### [Exercise prompt]
Could you output all of the records below exactly as they appear?

++++ Data excerpts ++++

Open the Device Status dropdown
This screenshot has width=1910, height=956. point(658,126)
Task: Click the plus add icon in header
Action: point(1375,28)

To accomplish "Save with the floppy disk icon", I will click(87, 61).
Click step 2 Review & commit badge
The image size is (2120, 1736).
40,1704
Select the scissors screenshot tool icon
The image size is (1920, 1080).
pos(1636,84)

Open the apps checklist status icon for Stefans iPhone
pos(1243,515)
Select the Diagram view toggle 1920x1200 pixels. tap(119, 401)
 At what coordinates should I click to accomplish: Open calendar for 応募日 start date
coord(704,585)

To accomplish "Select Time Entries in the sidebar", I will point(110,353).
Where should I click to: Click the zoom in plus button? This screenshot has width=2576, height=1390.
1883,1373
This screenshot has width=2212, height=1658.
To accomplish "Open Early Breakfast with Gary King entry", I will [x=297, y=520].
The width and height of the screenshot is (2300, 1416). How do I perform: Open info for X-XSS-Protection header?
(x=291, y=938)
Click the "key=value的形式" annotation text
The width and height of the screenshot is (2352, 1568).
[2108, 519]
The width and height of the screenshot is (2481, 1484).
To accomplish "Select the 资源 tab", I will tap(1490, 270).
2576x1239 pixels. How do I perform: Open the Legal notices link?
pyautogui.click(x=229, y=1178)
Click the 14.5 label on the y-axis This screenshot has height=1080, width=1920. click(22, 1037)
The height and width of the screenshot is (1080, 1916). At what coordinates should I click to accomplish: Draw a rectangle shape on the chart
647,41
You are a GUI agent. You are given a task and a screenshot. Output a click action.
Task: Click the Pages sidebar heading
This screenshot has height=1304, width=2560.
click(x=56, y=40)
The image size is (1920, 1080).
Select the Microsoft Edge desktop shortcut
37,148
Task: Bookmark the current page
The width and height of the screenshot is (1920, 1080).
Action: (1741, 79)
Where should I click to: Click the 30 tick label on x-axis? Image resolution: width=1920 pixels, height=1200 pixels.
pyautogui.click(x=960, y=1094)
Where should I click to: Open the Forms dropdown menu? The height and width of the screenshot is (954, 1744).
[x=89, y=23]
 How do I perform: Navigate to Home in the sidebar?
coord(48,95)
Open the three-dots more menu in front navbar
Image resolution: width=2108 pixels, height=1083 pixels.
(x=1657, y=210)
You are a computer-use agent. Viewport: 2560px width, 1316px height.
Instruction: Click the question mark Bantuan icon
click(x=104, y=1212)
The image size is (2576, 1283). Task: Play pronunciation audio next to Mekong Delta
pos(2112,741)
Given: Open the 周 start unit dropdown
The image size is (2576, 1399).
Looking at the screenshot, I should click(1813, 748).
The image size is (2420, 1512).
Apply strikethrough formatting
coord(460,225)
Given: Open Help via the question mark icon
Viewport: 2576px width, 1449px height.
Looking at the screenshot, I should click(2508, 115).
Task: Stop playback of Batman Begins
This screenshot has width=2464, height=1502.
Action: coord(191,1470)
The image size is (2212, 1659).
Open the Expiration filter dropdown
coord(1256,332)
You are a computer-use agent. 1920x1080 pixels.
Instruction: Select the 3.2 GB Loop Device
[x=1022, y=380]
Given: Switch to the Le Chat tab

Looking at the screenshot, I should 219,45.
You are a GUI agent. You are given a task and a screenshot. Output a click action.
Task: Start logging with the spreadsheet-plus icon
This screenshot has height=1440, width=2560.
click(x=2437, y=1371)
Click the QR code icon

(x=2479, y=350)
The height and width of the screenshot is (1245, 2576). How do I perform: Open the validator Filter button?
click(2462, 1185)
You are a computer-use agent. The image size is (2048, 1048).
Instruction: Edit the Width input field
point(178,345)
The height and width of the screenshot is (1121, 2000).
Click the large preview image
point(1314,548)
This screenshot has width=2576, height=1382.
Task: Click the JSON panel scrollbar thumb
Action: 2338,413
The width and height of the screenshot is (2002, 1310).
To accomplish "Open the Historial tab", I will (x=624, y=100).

++++

### [Result for this exercise]
Open the Device Status dropdown
This screenshot has width=1910, height=956. point(658,126)
Task: Click the plus add icon in header
Action: point(1375,28)

To accomplish "Save with the floppy disk icon", I will click(87, 61).
Click step 2 Review & commit badge
The image size is (2120, 1736).
40,1704
Select the scissors screenshot tool icon
The image size is (1920, 1080).
pos(1636,84)

Open the apps checklist status icon for Stefans iPhone
pos(1243,515)
Select the Diagram view toggle 1920x1200 pixels. tap(119, 401)
 At what coordinates should I click to accomplish: Open calendar for 応募日 start date
coord(704,585)

To accomplish "Select Time Entries in the sidebar", I will point(110,353).
Where should I click to: Click the zoom in plus button? This screenshot has width=2576, height=1390.
1883,1373
This screenshot has width=2212, height=1658.
To accomplish "Open Early Breakfast with Gary King entry", I will [x=297, y=520].
The width and height of the screenshot is (2300, 1416). How do I perform: Open info for X-XSS-Protection header?
(x=291, y=938)
Click the "key=value的形式" annotation text
The width and height of the screenshot is (2352, 1568).
[2108, 519]
The width and height of the screenshot is (2481, 1484).
To accomplish "Select the 资源 tab", I will tap(1490, 270).
2576x1239 pixels. How do I perform: Open the Legal notices link?
pyautogui.click(x=229, y=1178)
Click the 14.5 label on the y-axis This screenshot has height=1080, width=1920. click(22, 1037)
The height and width of the screenshot is (1080, 1916). At what coordinates should I click to accomplish: Draw a rectangle shape on the chart
647,41
You are a GUI agent. You are given a task and a screenshot. Output a click action.
Task: Click the Pages sidebar heading
This screenshot has height=1304, width=2560.
click(x=56, y=40)
The image size is (1920, 1080).
Select the Microsoft Edge desktop shortcut
37,148
Task: Bookmark the current page
The width and height of the screenshot is (1920, 1080).
Action: (1741, 79)
Where should I click to: Click the 30 tick label on x-axis? Image resolution: width=1920 pixels, height=1200 pixels.
pyautogui.click(x=960, y=1094)
Where should I click to: Open the Forms dropdown menu? The height and width of the screenshot is (954, 1744).
[x=89, y=23]
 How do I perform: Navigate to Home in the sidebar?
coord(48,95)
Open the three-dots more menu in front navbar
Image resolution: width=2108 pixels, height=1083 pixels.
(x=1657, y=210)
You are a computer-use agent. Viewport: 2560px width, 1316px height.
Instruction: Click the question mark Bantuan icon
click(x=104, y=1212)
The image size is (2576, 1283). Task: Play pronunciation audio next to Mekong Delta
pos(2112,741)
Given: Open the 周 start unit dropdown
The image size is (2576, 1399).
Looking at the screenshot, I should click(1813, 748).
The image size is (2420, 1512).
Apply strikethrough formatting
coord(460,225)
Given: Open Help via the question mark icon
Viewport: 2576px width, 1449px height.
Looking at the screenshot, I should click(2508, 115).
Task: Stop playback of Batman Begins
This screenshot has width=2464, height=1502.
Action: coord(191,1470)
The image size is (2212, 1659).
Open the Expiration filter dropdown
coord(1256,332)
You are a computer-use agent. 1920x1080 pixels.
Instruction: Select the 3.2 GB Loop Device
[x=1022, y=380]
Given: Switch to the Le Chat tab

Looking at the screenshot, I should 219,45.
You are a GUI agent. You are given a task and a screenshot. Output a click action.
Task: Start logging with the spreadsheet-plus icon
This screenshot has height=1440, width=2560.
click(x=2437, y=1371)
Click the QR code icon

(x=2479, y=350)
The height and width of the screenshot is (1245, 2576). How do I perform: Open the validator Filter button?
click(2462, 1185)
You are a computer-use agent. The image size is (2048, 1048).
Instruction: Edit the Width input field
point(178,345)
The height and width of the screenshot is (1121, 2000).
Click the large preview image
point(1314,548)
This screenshot has width=2576, height=1382.
Task: Click the JSON panel scrollbar thumb
Action: 2338,413
The width and height of the screenshot is (2002, 1310).
To accomplish "Open the Historial tab", I will (x=624, y=100).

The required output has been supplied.